[Record excerpts]
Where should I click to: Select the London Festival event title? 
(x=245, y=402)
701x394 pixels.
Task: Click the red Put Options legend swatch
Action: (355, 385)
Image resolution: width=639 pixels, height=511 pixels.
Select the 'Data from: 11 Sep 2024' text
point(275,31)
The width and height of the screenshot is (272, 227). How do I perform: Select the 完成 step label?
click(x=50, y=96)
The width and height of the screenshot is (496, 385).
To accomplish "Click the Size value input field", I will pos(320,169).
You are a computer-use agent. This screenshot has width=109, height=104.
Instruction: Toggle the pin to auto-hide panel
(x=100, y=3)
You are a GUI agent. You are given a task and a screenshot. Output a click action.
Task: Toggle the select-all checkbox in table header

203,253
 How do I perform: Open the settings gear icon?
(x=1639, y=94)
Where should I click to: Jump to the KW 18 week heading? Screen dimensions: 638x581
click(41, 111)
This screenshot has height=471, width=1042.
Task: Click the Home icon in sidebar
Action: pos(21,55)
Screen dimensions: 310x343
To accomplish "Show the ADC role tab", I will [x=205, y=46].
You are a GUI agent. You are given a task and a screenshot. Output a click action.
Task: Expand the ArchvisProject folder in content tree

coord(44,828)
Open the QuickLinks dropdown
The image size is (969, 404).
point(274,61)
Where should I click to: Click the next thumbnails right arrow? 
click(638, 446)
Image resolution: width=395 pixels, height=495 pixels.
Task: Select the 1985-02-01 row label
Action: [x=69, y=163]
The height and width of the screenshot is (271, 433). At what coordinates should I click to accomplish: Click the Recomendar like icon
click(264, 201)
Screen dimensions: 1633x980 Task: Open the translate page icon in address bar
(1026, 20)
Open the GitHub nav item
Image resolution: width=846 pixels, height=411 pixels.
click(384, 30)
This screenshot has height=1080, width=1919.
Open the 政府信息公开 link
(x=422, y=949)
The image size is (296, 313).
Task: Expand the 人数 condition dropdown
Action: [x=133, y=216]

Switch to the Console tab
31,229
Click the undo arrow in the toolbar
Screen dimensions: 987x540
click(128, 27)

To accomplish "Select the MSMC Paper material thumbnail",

[Exercise brief]
Please filter the items above and copy each line that contains the word "accomplish". Treat the match as case-sensitive.

[Response for this exercise]
To accomplish "Click the Size value input field", I will pos(320,169).
To accomplish "Show the ADC role tab", I will [x=205, y=46].
The height and width of the screenshot is (271, 433). At what coordinates should I click to accomplish: Click the Recomendar like icon
To accomplish "Select the MSMC Paper material thumbnail",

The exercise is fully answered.